Havia passado muito tempo desde o meu último affair, exactamente com ele, o que me levava a crer que já não me lembraria do que era flirtar, do que se fazia ou dizia. Fui, como combinado, ter ao bar do momento, deixando-o previamente avisado: “tenho outro assunto pendente, marcado exactamente para a mesma hora”, o que me permitiria desaparecer em caso de pânico, seca ou outra hecatombe.
O meu vestido era perfeito: o corte "olha-para-mim-sou-a-mulher-mais-apetecível-deste-spot"e a cor, azul-petróleo, revelavam sobriedade e pureza – exactamente o oposto das minhas expectativas ébrias e lascivas.
No cumprimento fomos demasiado formais, o que não traduzia o conhecimento íntimo que mantivéramos três anos atrás, no escritório; mais que isso, não era denunciável que andássemos a trocar telefonemas e mensagens quentes há quase dois meses, a partir daquele contacto profissional que ele não pudera delegar e a que eu não resistira atender.
Desde então não havíamos combinado o encontro por culpa minha, que acreditava que já não sabia namorar. A história do cortejo e dos rituais de acasalamento parecia-me tão longínqua como o Alasca.

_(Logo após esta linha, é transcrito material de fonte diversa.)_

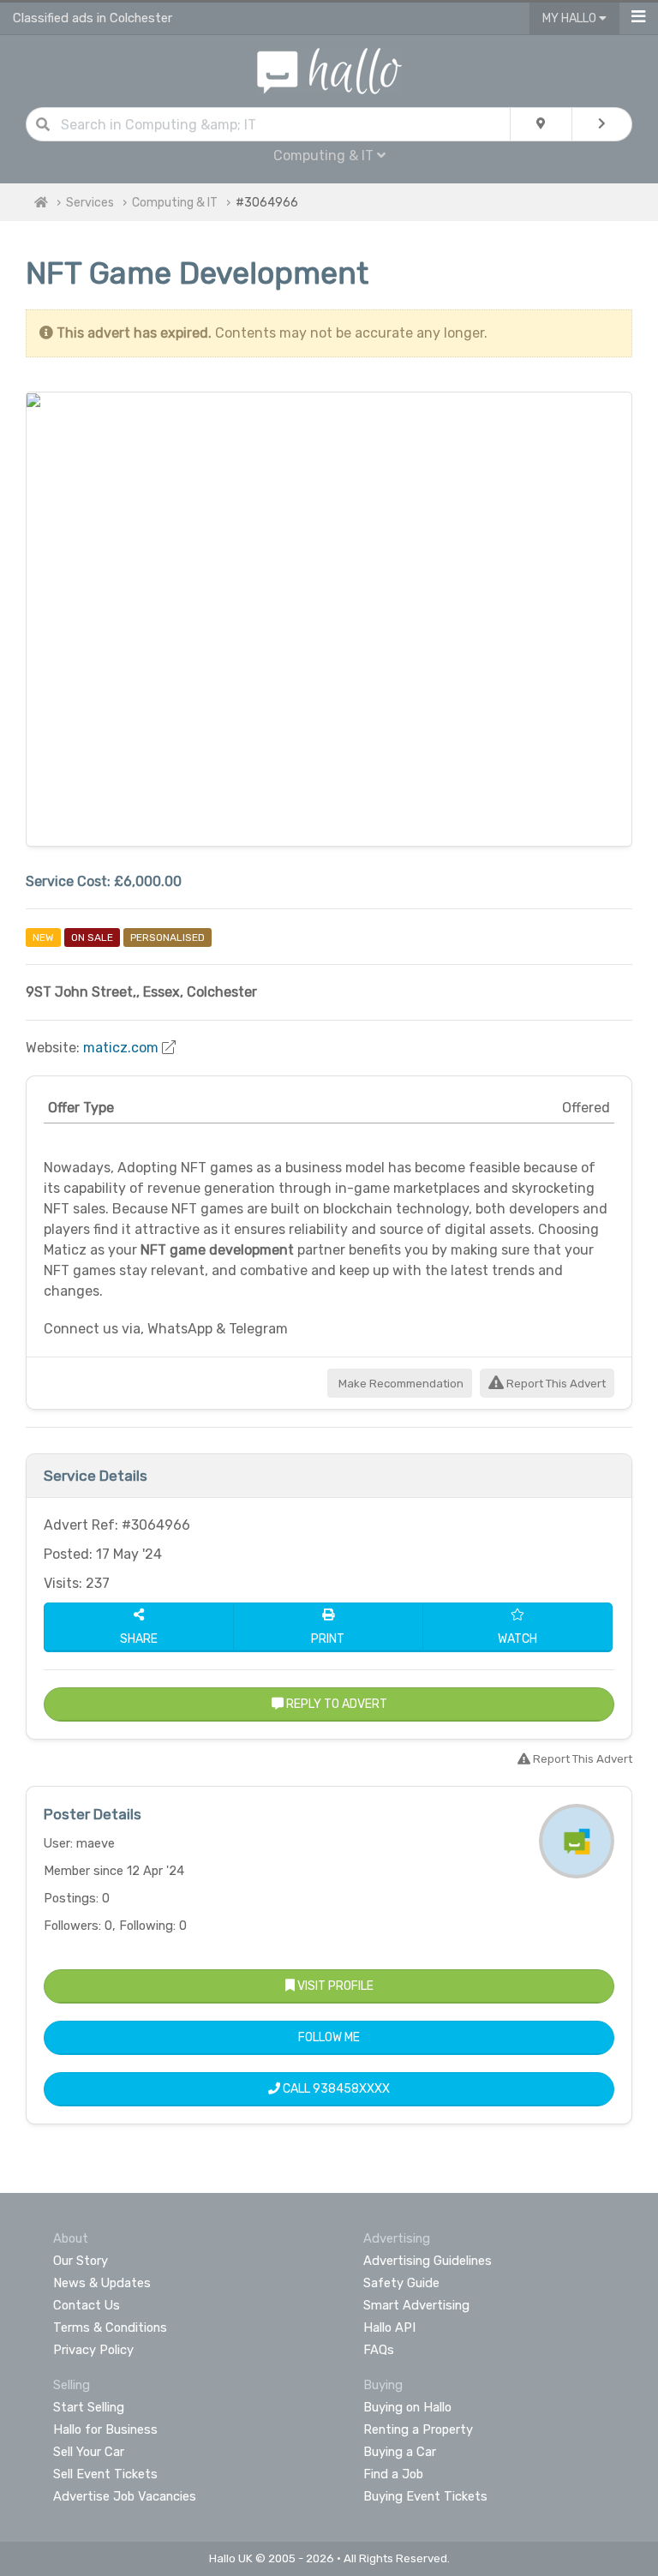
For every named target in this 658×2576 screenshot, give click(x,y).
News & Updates (102, 2283)
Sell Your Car (88, 2451)
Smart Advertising (416, 2305)
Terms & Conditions (110, 2327)
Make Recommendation (400, 1383)
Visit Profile (334, 1986)
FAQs (378, 2349)
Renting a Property (418, 2429)
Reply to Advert (335, 1704)
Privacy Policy (93, 2349)
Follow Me (329, 2037)
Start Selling (88, 2407)
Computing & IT (175, 202)
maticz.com (121, 1047)
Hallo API (389, 2327)
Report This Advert (555, 1383)
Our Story (80, 2260)
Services (90, 202)
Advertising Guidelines (427, 2260)
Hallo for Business (105, 2429)
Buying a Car (399, 2451)
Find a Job (393, 2474)
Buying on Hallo (407, 2407)
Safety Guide (401, 2283)
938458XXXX (351, 2089)
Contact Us (86, 2305)
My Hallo (570, 18)
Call (335, 2089)
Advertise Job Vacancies (124, 2496)
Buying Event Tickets (425, 2496)
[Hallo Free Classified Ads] (329, 70)
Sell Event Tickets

Quando cheguei tive dificuldade em reconhecê-lo. Imaginei que cairia para o lado, que coraria, que não teria reacção. Pensara muito nele desde que tínhamos seguido caminhos profissionais distintos, o que aguçara a minha curiosidade em saber que efeitos tinham tido nele o casamento e a paternidade, etapas que fez questão de mencionar no tal telefonema "profissional" que nos fizera entrar de novo em contacto. Imaginei-o, portanto, mais maduro e mais doce – um pai.
Quem encontrei foi um tipo diferente do meu ex-colega/ex-amante. Não era sequer parecido. As memórias que fui construindo foram muito benevolentes, favoreciam-no muito e a realidade fora bastante menos aprazível.
A vida de casado assentava-lhe bem, ainda assim; o papel de pai também, provavelmente, mas ser "a outra" deste tipo não era para mim. Este não era o meu filme. No way!
Percebemos imediatamente que os desejos relativamente ao outro haviam sido corrompidos pelo tempo, defraudados pelas recordações. Ele procurava um escape e eu um tipo que já não existia. As altas expectativas cultivadas durante os recentes contactos (carregados de desejo) via telemóvel não deixaram realçar as nossas muitas divergências. Até aquele momento.
“Continuas igual”, disse-me. “Pois continuo. E ainda bem”, pensei.
Conseguimos tomar o nosso café, não tive que usar nenhuma desculpa para fugir e acabei por lhe dizer que durante o tempo de amantes me deixara louca, tendo ponderado a hipótese de deixar o meu então (e agora) namorado, mas que essas circunstâncias tinham ficado no passado, e no presente nenhum de nós fazia sentido na vida do outro.
Ainda assim foi um bom momento, este o do reencontro. O meu vestido passou a ser apenas mais um vestido azul-petróleo com um óptimo corte.
Quando nos despedimos – naquele abraço demorado – deixámos no outro um “até sempre” que foi, na verdade (e conscientemente) um “até nunca”.